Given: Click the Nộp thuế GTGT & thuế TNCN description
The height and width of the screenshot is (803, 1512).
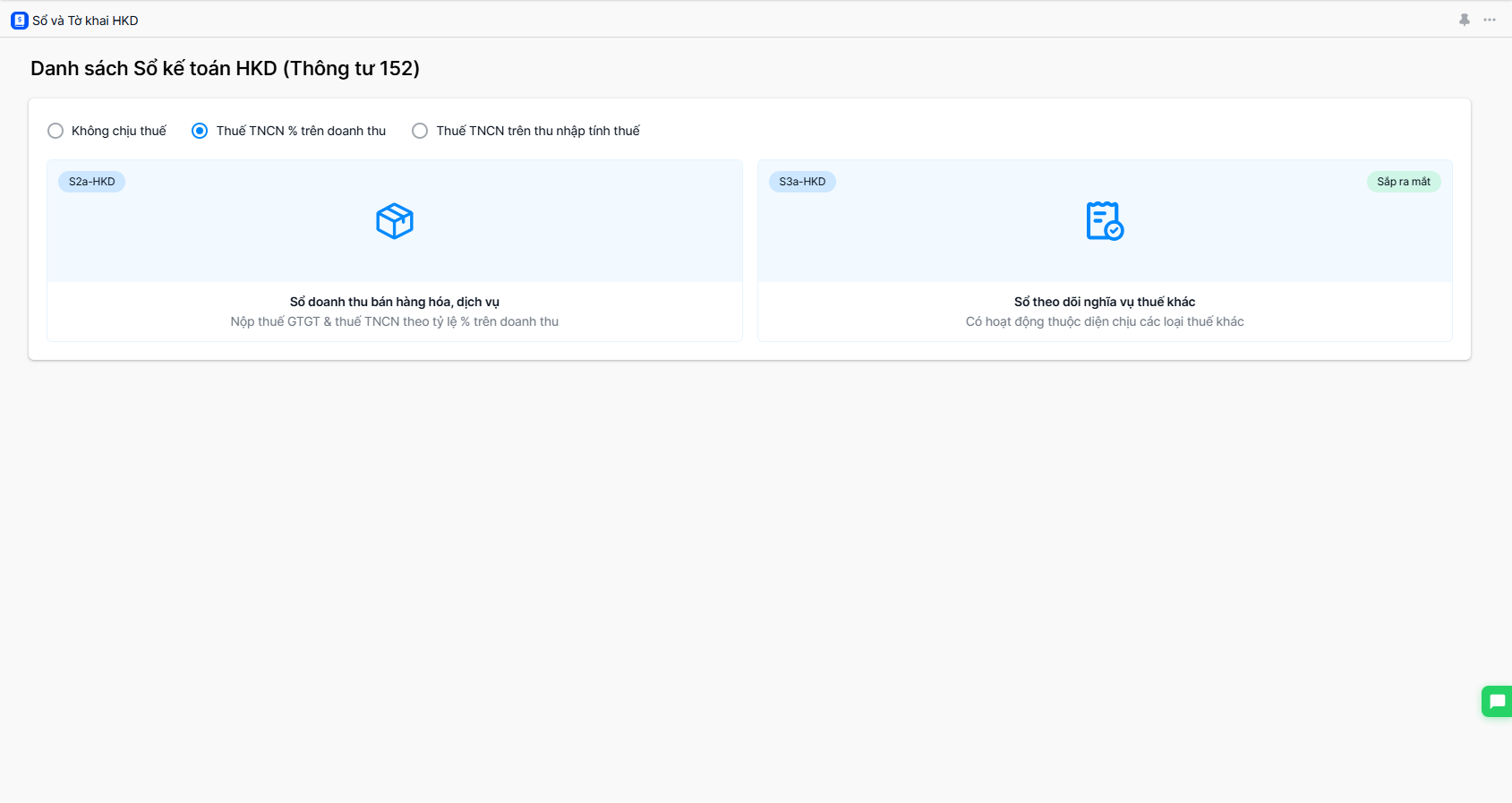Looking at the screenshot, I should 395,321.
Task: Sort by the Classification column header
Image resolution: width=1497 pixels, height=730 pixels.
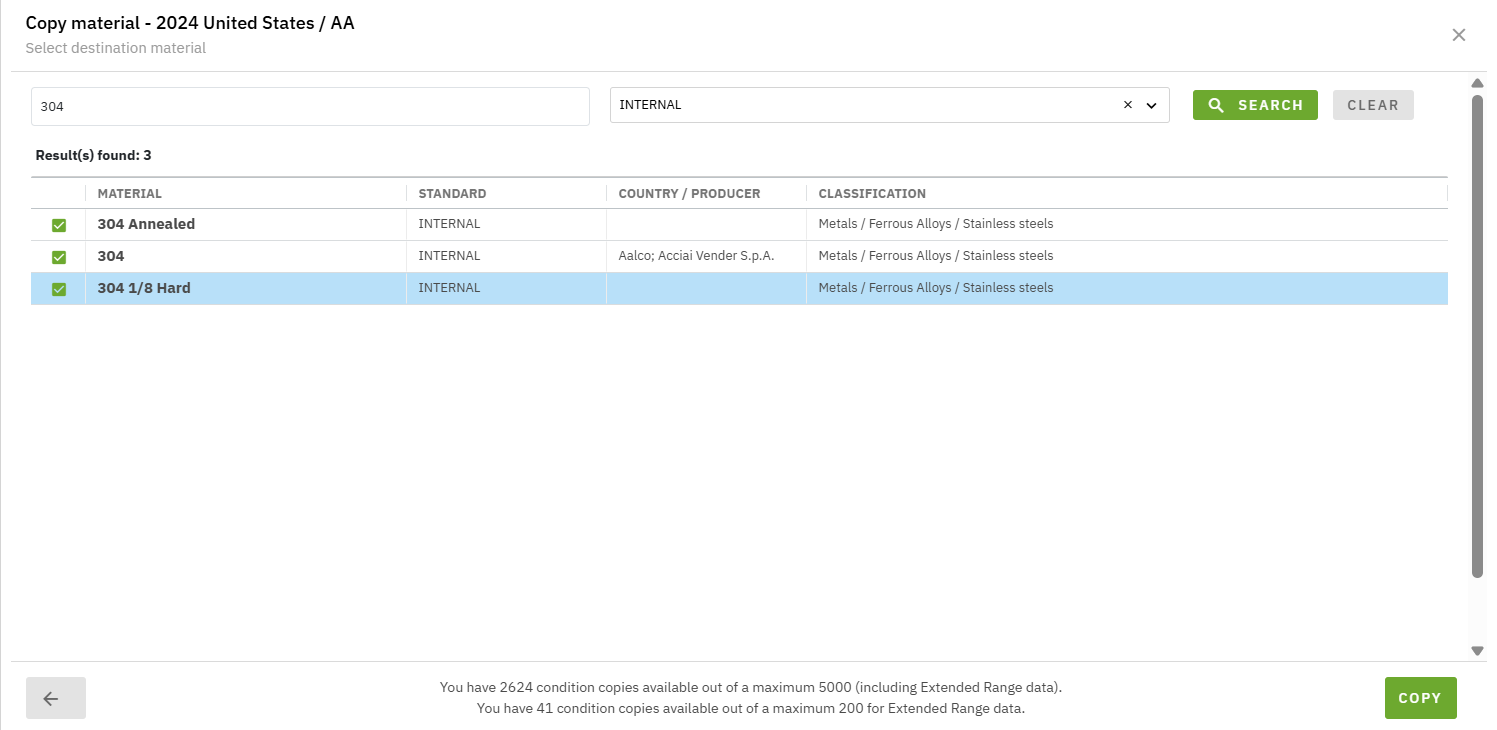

┄┄┄┄┄┄┄┄┄┄

Short task
Pull out each line above that includes the word "width".

Written solution
The height and width of the screenshot is (803, 1512).
Image resolution: width=1497 pixels, height=730 pixels.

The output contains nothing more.